Auch Robin ist gerührt von der Aktion seines Bruders: „Ich kenne keinen persönlicheren Text.“ Kenneth selbst sagt nur bescheiden: „Wenn man schon Musik macht, muss man ja nicht immer über irgendwelchen Quatsch reden. Robin soll einfach merken, dass er nicht allein ist. Für mich ist das eine ganz besondere Sache.“

Robin und sein jüngerer Bruder, der 15-jährige Nico, suchten zusammen Fotos aus und bastelten ein Video, das sie mit dem Song verbanden und das auf Facebook bereits mehr als 4000 Mal aufgerufen wurde. Robins Unfall, da sind sich die Brüder einig, hat sie noch mehr zusammengeschweißt. Da erscheint es fast wie eine Ironie des Schicksals, dass ausgerechnet Kenneth am Tag von Robins Unfall auf der Gegenfahrbahn unterwegs war: „Ich hab noch gedacht, oh je, ein Stau – da wird ein Unfall passiert sein.“ In seinem Songtext hat er auch diesen Moment verarbeitet: „Rechte Spur, ich schaue rüber und ich seh den Stau. Unfall – wohl das Zerplatzen eines Lebenstraumes.“

Tattoos vom Datum des Unfalls

 

Ein paar Zeilen weiter heißt es: „Glaub mir wenn es einer schafft Bruder dann bist es du.“ Kenneth weiß: Robin ist ein Kämpfer.

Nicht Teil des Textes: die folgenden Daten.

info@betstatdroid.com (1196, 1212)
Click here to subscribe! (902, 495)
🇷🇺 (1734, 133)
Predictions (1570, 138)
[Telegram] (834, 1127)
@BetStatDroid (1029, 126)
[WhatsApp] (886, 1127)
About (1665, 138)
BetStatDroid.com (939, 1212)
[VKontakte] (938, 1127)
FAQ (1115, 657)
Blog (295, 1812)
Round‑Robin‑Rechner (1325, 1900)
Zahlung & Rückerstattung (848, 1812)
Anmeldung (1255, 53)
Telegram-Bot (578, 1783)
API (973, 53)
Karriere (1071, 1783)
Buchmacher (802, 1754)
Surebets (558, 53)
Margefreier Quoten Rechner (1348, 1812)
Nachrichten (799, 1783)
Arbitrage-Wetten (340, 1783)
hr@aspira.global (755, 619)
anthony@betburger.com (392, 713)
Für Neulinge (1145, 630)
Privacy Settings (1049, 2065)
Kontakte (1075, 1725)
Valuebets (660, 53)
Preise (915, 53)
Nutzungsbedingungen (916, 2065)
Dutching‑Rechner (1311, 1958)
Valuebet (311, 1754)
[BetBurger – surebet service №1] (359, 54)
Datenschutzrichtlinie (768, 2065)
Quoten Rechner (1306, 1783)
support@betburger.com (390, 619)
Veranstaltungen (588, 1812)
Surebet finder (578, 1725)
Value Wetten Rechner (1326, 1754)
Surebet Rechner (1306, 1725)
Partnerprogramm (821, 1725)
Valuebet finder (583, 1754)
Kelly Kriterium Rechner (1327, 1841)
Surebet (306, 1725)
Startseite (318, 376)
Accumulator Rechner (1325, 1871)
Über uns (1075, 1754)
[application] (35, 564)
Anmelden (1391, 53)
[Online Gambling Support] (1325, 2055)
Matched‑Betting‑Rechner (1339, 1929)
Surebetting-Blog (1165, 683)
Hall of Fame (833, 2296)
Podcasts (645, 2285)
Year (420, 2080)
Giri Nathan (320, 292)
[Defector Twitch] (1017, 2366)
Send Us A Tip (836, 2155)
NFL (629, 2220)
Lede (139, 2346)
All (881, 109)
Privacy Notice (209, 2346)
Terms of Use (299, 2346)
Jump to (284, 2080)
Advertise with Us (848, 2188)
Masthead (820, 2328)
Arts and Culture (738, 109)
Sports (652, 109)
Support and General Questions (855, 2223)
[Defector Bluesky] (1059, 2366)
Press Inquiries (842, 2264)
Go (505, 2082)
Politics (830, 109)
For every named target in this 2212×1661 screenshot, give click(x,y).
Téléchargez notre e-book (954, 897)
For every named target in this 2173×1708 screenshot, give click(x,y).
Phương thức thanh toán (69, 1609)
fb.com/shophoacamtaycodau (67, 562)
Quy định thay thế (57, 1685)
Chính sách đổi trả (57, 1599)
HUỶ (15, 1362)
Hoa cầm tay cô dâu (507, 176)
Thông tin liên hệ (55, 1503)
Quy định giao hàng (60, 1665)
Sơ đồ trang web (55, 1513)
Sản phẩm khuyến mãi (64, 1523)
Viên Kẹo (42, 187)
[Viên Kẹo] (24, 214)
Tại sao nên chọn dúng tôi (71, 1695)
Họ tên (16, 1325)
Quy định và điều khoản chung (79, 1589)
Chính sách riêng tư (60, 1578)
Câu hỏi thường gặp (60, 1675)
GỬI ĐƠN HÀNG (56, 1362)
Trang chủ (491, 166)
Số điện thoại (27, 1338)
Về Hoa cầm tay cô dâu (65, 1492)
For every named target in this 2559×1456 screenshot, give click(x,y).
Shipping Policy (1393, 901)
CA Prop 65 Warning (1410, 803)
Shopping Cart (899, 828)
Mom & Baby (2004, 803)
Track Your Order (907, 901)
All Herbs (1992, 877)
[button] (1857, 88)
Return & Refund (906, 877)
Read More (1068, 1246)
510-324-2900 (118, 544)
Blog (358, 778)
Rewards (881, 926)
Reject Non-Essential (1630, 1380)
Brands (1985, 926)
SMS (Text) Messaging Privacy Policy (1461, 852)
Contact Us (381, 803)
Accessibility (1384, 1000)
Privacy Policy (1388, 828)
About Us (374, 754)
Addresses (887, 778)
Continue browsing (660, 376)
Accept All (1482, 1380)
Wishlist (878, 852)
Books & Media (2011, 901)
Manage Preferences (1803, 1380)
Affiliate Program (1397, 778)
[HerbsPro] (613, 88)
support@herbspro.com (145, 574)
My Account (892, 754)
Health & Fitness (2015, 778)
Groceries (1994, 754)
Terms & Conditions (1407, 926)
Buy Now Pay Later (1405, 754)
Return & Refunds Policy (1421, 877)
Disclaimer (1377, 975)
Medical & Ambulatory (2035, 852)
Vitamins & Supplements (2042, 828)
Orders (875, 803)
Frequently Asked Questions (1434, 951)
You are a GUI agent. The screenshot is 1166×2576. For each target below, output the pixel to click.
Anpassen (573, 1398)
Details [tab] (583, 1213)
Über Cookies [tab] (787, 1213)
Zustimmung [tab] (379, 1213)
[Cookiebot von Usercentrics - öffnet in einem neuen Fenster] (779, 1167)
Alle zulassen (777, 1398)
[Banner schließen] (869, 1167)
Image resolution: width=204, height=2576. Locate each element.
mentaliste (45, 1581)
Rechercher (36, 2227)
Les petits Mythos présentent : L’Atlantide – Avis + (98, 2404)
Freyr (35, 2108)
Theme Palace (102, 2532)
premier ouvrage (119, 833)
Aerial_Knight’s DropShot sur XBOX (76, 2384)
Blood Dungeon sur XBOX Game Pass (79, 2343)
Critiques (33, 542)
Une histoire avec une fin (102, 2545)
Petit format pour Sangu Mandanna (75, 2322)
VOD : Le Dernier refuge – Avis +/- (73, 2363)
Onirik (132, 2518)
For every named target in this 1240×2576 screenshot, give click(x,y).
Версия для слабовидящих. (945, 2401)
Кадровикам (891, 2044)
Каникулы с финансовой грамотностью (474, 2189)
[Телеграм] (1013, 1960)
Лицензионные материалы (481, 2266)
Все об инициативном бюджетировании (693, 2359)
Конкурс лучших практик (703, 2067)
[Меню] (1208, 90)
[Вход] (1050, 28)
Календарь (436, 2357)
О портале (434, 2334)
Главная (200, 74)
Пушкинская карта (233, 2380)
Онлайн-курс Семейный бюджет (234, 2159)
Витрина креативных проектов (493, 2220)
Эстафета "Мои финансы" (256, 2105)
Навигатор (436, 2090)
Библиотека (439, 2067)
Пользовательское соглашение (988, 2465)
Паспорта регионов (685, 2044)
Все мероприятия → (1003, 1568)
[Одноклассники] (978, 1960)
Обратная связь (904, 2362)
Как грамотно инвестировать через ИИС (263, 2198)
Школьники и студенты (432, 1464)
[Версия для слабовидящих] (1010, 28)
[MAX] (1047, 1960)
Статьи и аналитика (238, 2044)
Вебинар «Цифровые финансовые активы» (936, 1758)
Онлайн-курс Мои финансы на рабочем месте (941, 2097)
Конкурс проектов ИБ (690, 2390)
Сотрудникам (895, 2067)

Das drückt auch das Tattoo aus, das Robin, seine Stiefmutter und sein Vater sich in den Unterarm haben stechen lassen. Alle drei Tattoos tragen das Datum des Unfalls, eine Weltkugel und weitere Motive. Robin hat sich unter anderem ein Schwert welches durch eine zerbrochene Weltkugel geht stechen lassen – als Ausdruck für den schweren Kampf um die zerbrochene Welt.  Robin sagt schmunzelnd: „Ich hatte Glück. Ich spür ja an den Armen nichts und deswegen hat das Tattoo-Stechen überhaupt nicht wehgetan.“ Spätestens jetzt versteht man, warum Rodney Minuten zuvor gesagt hat: „Robin ist einfach tough. Wenn er nicht so stark wäre, wären wir es auch nicht.“ Und Regina ergänzt: „Er hat bislang allem getrotzt. Und das wird er weiter tun.“

Im Song von „Sepcore“ heißt es: „Alles wird am Ende gut, hör auf was ich sage.“ Robin jedenfalls sagt beim Abschied kurz und knapp: „Wird schon.“ Und man glaubt es ihm aufs Wort.